> [PROBLEM TO SOLVE]:
Give the whole listing again, exactly as written.

---

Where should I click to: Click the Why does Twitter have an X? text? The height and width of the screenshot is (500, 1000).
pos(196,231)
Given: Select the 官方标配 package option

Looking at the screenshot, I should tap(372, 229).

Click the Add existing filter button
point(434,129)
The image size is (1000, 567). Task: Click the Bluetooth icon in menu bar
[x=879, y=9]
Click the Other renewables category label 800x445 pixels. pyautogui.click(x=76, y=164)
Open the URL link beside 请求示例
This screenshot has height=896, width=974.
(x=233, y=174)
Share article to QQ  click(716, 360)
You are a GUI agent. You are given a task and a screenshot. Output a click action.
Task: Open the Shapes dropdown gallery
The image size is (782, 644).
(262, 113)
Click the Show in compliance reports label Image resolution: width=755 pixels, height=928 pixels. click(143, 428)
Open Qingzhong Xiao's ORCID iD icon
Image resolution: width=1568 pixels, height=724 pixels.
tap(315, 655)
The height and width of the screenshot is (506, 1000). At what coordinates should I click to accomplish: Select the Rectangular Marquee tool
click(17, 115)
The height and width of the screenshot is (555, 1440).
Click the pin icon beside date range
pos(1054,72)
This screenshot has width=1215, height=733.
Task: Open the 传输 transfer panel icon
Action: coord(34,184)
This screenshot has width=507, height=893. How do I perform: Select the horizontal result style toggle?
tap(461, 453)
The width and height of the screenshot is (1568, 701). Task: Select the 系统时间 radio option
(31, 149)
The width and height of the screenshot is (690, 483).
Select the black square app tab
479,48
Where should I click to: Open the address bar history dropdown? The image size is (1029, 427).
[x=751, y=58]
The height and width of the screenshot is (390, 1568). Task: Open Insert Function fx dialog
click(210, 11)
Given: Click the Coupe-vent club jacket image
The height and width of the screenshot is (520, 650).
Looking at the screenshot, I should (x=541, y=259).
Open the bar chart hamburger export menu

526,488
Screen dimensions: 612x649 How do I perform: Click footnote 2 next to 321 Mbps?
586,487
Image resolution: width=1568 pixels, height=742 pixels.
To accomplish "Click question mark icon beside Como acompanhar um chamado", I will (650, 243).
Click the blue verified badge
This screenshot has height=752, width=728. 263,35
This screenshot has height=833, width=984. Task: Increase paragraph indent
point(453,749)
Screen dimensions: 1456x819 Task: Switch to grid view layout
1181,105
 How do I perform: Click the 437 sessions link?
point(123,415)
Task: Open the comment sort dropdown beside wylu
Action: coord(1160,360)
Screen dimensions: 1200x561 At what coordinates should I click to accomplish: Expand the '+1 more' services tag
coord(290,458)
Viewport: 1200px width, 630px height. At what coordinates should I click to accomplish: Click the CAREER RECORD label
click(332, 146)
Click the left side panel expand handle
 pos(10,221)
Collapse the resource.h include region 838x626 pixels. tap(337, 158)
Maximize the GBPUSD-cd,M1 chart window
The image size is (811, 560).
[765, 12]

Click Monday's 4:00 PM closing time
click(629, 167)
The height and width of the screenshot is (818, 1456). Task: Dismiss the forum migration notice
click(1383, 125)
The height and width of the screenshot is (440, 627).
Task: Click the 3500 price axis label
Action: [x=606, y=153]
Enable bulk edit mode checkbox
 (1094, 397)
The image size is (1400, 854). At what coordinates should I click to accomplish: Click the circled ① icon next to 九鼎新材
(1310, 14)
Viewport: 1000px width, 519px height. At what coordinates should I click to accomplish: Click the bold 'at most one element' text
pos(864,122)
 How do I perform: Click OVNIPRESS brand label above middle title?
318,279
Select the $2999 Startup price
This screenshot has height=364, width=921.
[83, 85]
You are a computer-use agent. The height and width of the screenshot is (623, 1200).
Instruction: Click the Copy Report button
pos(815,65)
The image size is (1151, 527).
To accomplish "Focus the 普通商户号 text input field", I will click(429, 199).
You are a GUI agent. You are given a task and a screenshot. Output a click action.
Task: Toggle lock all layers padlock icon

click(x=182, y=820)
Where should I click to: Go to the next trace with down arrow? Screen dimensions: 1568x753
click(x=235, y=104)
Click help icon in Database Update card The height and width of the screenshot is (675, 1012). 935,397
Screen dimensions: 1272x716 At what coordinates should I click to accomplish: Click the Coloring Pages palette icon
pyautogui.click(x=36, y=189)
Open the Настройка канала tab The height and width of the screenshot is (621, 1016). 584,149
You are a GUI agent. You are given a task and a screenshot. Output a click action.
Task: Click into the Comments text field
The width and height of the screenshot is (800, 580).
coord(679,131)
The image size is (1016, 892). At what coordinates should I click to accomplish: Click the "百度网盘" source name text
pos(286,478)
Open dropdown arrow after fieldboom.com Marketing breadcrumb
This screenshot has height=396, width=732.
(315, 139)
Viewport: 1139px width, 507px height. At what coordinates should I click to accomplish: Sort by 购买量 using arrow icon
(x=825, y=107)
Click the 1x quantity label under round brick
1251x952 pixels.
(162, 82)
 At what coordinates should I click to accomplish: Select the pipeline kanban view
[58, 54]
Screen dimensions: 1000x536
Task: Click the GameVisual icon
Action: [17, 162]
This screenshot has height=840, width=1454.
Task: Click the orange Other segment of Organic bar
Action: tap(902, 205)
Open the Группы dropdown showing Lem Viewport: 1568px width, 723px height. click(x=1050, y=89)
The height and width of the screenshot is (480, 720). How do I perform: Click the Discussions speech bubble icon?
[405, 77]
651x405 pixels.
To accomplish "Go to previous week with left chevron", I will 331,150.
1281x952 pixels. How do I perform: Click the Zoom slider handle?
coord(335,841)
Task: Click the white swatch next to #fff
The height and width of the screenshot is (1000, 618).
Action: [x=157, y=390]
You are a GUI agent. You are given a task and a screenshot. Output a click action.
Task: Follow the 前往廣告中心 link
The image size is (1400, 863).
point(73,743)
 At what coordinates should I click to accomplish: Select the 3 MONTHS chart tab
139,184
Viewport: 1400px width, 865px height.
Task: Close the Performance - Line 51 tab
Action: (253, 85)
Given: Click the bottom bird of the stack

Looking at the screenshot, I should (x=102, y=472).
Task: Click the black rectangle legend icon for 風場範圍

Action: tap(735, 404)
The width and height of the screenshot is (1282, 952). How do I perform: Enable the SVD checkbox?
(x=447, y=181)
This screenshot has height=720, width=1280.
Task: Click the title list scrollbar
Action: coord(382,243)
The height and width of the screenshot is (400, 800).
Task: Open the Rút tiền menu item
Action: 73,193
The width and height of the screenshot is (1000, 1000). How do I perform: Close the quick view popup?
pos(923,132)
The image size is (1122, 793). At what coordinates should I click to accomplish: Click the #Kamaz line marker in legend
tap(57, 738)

---

> [EXERCISE SOLUTION]:
Where should I click to: Click the Why does Twitter have an X? text? The height and width of the screenshot is (500, 1000).
pos(196,231)
Given: Select the 官方标配 package option

Looking at the screenshot, I should tap(372, 229).

Click the Add existing filter button
point(434,129)
The image size is (1000, 567). Task: Click the Bluetooth icon in menu bar
[x=879, y=9]
Click the Other renewables category label 800x445 pixels. pyautogui.click(x=76, y=164)
Open the URL link beside 请求示例
This screenshot has height=896, width=974.
(x=233, y=174)
Share article to QQ  click(716, 360)
You are a GUI agent. You are given a task and a screenshot. Output a click action.
Task: Open the Shapes dropdown gallery
The image size is (782, 644).
(262, 113)
Click the Show in compliance reports label Image resolution: width=755 pixels, height=928 pixels. click(143, 428)
Open Qingzhong Xiao's ORCID iD icon
Image resolution: width=1568 pixels, height=724 pixels.
tap(315, 655)
The height and width of the screenshot is (506, 1000). At what coordinates should I click to accomplish: Select the Rectangular Marquee tool
click(17, 115)
The height and width of the screenshot is (555, 1440).
Click the pin icon beside date range
pos(1054,72)
This screenshot has width=1215, height=733.
Task: Open the 传输 transfer panel icon
Action: coord(34,184)
This screenshot has width=507, height=893. How do I perform: Select the horizontal result style toggle?
tap(461, 453)
The width and height of the screenshot is (1568, 701). Task: Select the 系统时间 radio option
(31, 149)
The width and height of the screenshot is (690, 483).
Select the black square app tab
479,48
Where should I click to: Open the address bar history dropdown? The image size is (1029, 427).
[x=751, y=58]
The height and width of the screenshot is (390, 1568). Task: Open Insert Function fx dialog
click(210, 11)
Given: Click the Coupe-vent club jacket image
The height and width of the screenshot is (520, 650).
Looking at the screenshot, I should (x=541, y=259).
Open the bar chart hamburger export menu

526,488
Screen dimensions: 612x649 How do I perform: Click footnote 2 next to 321 Mbps?
586,487
Image resolution: width=1568 pixels, height=742 pixels.
To accomplish "Click question mark icon beside Como acompanhar um chamado", I will (650, 243).
Click the blue verified badge
This screenshot has height=752, width=728. 263,35
This screenshot has height=833, width=984. Task: Increase paragraph indent
point(453,749)
Screen dimensions: 1456x819 Task: Switch to grid view layout
1181,105
 How do I perform: Click the 437 sessions link?
point(123,415)
Task: Open the comment sort dropdown beside wylu
Action: coord(1160,360)
Screen dimensions: 1200x561 At what coordinates should I click to accomplish: Expand the '+1 more' services tag
coord(290,458)
Viewport: 1200px width, 630px height. At what coordinates should I click to accomplish: Click the CAREER RECORD label
click(332, 146)
Click the left side panel expand handle
 pos(10,221)
Collapse the resource.h include region 838x626 pixels. tap(337, 158)
Maximize the GBPUSD-cd,M1 chart window
The image size is (811, 560).
[765, 12]

Click Monday's 4:00 PM closing time
click(629, 167)
The height and width of the screenshot is (818, 1456). Task: Dismiss the forum migration notice
click(1383, 125)
The height and width of the screenshot is (440, 627).
Task: Click the 3500 price axis label
Action: [x=606, y=153]
Enable bulk edit mode checkbox
 (1094, 397)
The image size is (1400, 854). At what coordinates should I click to accomplish: Click the circled ① icon next to 九鼎新材
(1310, 14)
Viewport: 1000px width, 519px height. At what coordinates should I click to accomplish: Click the bold 'at most one element' text
pos(864,122)
 How do I perform: Click OVNIPRESS brand label above middle title?
318,279
Select the $2999 Startup price
This screenshot has height=364, width=921.
[83, 85]
You are a computer-use agent. The height and width of the screenshot is (623, 1200).
Instruction: Click the Copy Report button
pos(815,65)
The image size is (1151, 527).
To accomplish "Focus the 普通商户号 text input field", I will click(429, 199).
You are a GUI agent. You are given a task and a screenshot. Output a click action.
Task: Toggle lock all layers padlock icon

click(x=182, y=820)
Where should I click to: Go to the next trace with down arrow? Screen dimensions: 1568x753
click(x=235, y=104)
Click help icon in Database Update card The height and width of the screenshot is (675, 1012). 935,397
Screen dimensions: 1272x716 At what coordinates should I click to accomplish: Click the Coloring Pages palette icon
pyautogui.click(x=36, y=189)
Open the Настройка канала tab The height and width of the screenshot is (621, 1016). 584,149
You are a GUI agent. You are given a task and a screenshot. Output a click action.
Task: Click into the Comments text field
The width and height of the screenshot is (800, 580).
coord(679,131)
The image size is (1016, 892). At what coordinates should I click to accomplish: Click the "百度网盘" source name text
pos(286,478)
Open dropdown arrow after fieldboom.com Marketing breadcrumb
This screenshot has height=396, width=732.
(315, 139)
Viewport: 1139px width, 507px height. At what coordinates should I click to accomplish: Sort by 购买量 using arrow icon
(x=825, y=107)
Click the 1x quantity label under round brick
1251x952 pixels.
(162, 82)
 At what coordinates should I click to accomplish: Select the pipeline kanban view
[58, 54]
Screen dimensions: 1000x536
Task: Click the GameVisual icon
Action: [17, 162]
This screenshot has height=840, width=1454.
Task: Click the orange Other segment of Organic bar
Action: tap(902, 205)
Open the Группы dropdown showing Lem Viewport: 1568px width, 723px height. click(x=1050, y=89)
The height and width of the screenshot is (480, 720). How do I perform: Click the Discussions speech bubble icon?
[405, 77]
651x405 pixels.
To accomplish "Go to previous week with left chevron", I will 331,150.
1281x952 pixels. How do I perform: Click the Zoom slider handle?
coord(335,841)
Task: Click the white swatch next to #fff
The height and width of the screenshot is (1000, 618).
Action: [x=157, y=390]
You are a GUI agent. You are given a task and a screenshot. Output a click action.
Task: Follow the 前往廣告中心 link
The image size is (1400, 863).
point(73,743)
 At what coordinates should I click to accomplish: Select the 3 MONTHS chart tab
139,184
Viewport: 1400px width, 865px height.
Task: Close the Performance - Line 51 tab
Action: (253, 85)
Given: Click the bottom bird of the stack

Looking at the screenshot, I should (x=102, y=472).
Task: Click the black rectangle legend icon for 風場範圍

Action: tap(735, 404)
The width and height of the screenshot is (1282, 952). How do I perform: Enable the SVD checkbox?
(x=447, y=181)
This screenshot has height=720, width=1280.
Task: Click the title list scrollbar
Action: coord(382,243)
The height and width of the screenshot is (400, 800).
Task: Open the Rút tiền menu item
Action: 73,193
The width and height of the screenshot is (1000, 1000). How do I perform: Close the quick view popup?
pos(923,132)
The image size is (1122, 793). At what coordinates should I click to accomplish: Click the #Kamaz line marker in legend
tap(57, 738)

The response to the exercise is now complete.